Just got a question regarding a floating neutral. Friend is trying to hook up a Honda 3000 inverter generator to a house panel. Some quick research shows me that he will encounter GFCI problems. Does anyone no what the insides of this "inverter / generator" looks like and what I can suggest to do?
Woody


----------



## acrwc10 (Jan 28, 2007)

The title of your post is "Floating Neutral" so the question is, does the generator have a floating neutral? if yes you should have no problem with connecting it at the main service panel. If not I don't know if I would go opening it up to try and change it. Are you talking about the GFI's in the house or on the generator? If you plug the house into the generator you will trip the GFI on the generator because the neutral ground connection on the house service.


----------



## MDShunk (Jan 7, 2007)

If your transfer switch switches your service neutral open also, you can leave the bond in the generator. If your transfer switch does not open the service neutral (typical), then you need to remove the N-G bond in the generator and apply the warning sticker from Honda. That jumper is in the generator end bell, and is normally pretty easy to spot.


----------



## Woody15 (Nov 26, 2010)

acrwc10 said:


> The title of your post is "Floating Neutral" so the question is, does the generator have a floating neutral? if yes you should have no problem with connecting it at the main service panel. If not I don't know if I would go opening it up to try and change it. Are you talking about the GFI's in the house or on the generator? If you plug the house into the generator you will trip the GFI on the generator because the neutral ground connection on the house service.

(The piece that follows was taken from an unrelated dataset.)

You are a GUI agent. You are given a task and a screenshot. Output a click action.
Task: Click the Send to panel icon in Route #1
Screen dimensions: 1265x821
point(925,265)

I guess they are connecting this invert/geny to a snowmobile trailer service. It is a brand new Honda 3000 invert/generator. I know for sure that it (the generator) has a floating neutral. This thing looks pretty slick, on line. If there is GFI protection at the generator, they should experience difficulties, correct? Would removing the bound screw in the panel alleviate the problem?


----------



## brian john (Mar 11, 2007)

Woody15 said:


> I guess they are connecting this invert/geny to a snowmobile trailer service.


Only done in Canada and West VA.


----------